It's been a long two years, filled with much toil and struggle, but at last we can hold the physical book in our hands. The paper book arrived on the west coast the day before Thanksgiving, and we captured in a photo the moment I pulled the first one out of a carton:

What a long journey to get to that moment. It all started two years ago in December 2006, when I emailed Martin Odersky, the designer of a then relatively unknown language named Scala, to set up a phone call. Frank Sommers and I had noticed a trend in our editorial work at Artima: functional programming seemed to be becoming more acceptable in mainstream programming circles. I had the idea that perhaps Artima could provide some leadership by helping people learn functional programming ideas. Or put another way, perhaps we could provide leadership by getting out in front and helping people get where they seemed to already want to go.

Our initial thought was that perhaps we could publish some articles on functional programming concepts using Scala for the examples, and this is what Frank and I asked Martin about on the call. Martin said he thought that would be a good idea, and added that he also wanted to try and create a book on Scala. I replied that we had been wanting to enter the arena of book publishing, to expand our web publishing activities to publishing with actual ink on real paper. It seemed like a good fit, so after further discussions we decided to embark on a Scala book project together.

At first Martin Odersky and Lex Spoon were the sole authors of the book, and I was the editor. But as we got deeper into the project it became apparent that it would help to have one more author, and so we added my name to the list and I started writing. All three of us poured enormous amounts of time into the project in the ensuing 18 months or so. Given that Scala is Martin's language, he was anointed the "benevolent dictator" of the book's content, but there ended up being very few issues about which we didn't ultimately all agree.
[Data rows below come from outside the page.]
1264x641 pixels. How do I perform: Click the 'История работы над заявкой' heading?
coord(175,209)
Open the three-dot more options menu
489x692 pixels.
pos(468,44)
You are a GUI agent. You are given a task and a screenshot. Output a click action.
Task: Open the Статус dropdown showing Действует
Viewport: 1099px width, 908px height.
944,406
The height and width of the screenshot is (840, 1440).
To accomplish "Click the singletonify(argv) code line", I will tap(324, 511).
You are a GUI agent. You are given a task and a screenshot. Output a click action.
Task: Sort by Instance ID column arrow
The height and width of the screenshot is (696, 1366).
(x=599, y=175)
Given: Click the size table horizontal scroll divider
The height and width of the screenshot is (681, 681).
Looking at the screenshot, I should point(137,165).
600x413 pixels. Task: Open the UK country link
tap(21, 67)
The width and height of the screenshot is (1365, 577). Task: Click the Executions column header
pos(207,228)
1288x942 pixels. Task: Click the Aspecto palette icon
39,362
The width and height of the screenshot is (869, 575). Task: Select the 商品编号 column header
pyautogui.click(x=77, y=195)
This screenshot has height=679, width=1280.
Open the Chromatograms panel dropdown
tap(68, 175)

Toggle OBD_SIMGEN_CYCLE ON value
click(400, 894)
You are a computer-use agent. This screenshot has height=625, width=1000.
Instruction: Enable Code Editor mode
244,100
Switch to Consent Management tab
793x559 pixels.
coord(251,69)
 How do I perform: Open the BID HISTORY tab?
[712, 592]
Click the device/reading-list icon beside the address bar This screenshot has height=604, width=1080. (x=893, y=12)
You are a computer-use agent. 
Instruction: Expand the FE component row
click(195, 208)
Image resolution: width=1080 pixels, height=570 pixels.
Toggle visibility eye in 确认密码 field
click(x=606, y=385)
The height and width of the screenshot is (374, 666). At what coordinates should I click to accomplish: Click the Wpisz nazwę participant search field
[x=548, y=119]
Martin wrote a great deal of it, as did Lex and I. There is quite a lot from each of our personalities on those pages.

We published a first "PrePrint(TM) Edition" of the book one year ago this week, and made several updates available over time as we progressed. Through a link on each page of this PDF our early access readers gave us invaluable feedback that helped us shape Programming in Scala into an even better book.

Last week I was in Antwerp, Belgium for the Devoxx conference, where I teamed up with Ted Neward to give a half-day Scala tutorial. I also gave a conference talk entitled "The Feel of Scala," in which I illustrated what Scala programming is about by showing a lot of real code and live demos.

Right after my "The Feel of Scala" talk I was scheduled to do a book signing at Computerwinkeltje, one of the two bookstores at the conference. Given the paper books had only been completed about a week and a half earlier, and our fulfillment center had two days of holiday for Thanksgiving, our European distributor had to really rush books over the Atlantic to get them to Devoxx on time. Computerwinkeltje ended up with 40 copies.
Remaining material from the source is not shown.